Philip ΙΙ of Montfort (died 24 September 1270) was a French nobleman, Count of Squillace in Italy from 1266/68, then Lord of Castres in 1270. He was the son of Philip I of Monfort, Lord of Tyre and Eleonore of Courtenay. His coat-of-arms was Gules, a lion rampant double queued argent, a label of four points azure (or ... rampant queue forche ...).

==Biography==

Coats of Arms of the Lords of Castres.

He joined the expedition of Charles of Anjou to conquer the Kingdom of Sicily, and he shared command of the first battalion at the Battle of Benevento with Hugh of Mirepoix. After Benevento, he was given command of forces to protect the Papal States. He led the Angevin troops into the island of Sicily, and put down the revolt that resulted in the sacking of Augusta.
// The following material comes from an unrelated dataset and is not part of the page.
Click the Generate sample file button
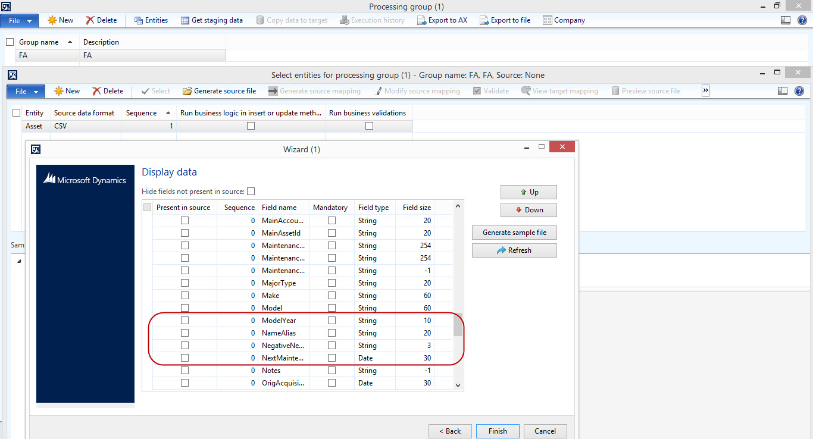This screenshot has height=439, width=813. (514, 232)
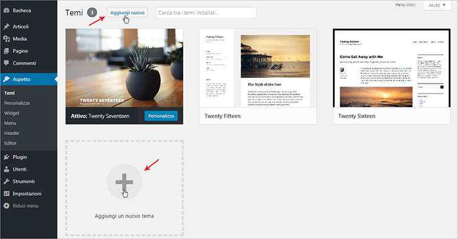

On his father’s death in March 1270, he succeeded to his French seigneury of Castres, but his father's possessions in Outremer had been granted to his half-brother John of Montfort. He joined the Eighth Crusade and died in Tunis.

==Family==
He married Jeanne de Lévis-Mirepoix (died 30 June 1284), daughter of Guy I de Lévis, Lord of Mirepoix and Guibourge of Montfort and had three children:
- John of Montfort, Count of Squillace (died before December 1300)
- Laure of Montfort (died before December 1300)
- Eleonore of Montfort (died after May 1338)
- Jeanne of Montfort (died 1300)

==See also==
- Charles I of Sicily
- Eighth Crusade
- Philip of Montfort, Lord of Tyre

==Sources==
- de Boos, Emmanuel (2004). "L'armorial le Breton: Centre historique des Archives nationales (France)"
- Powicke, Frederick Maurice (1967). "Ways of Medieval Life and Thought: Essays and Addresses"
- Runciman, Steven (1958). "The Sicilian Vespers"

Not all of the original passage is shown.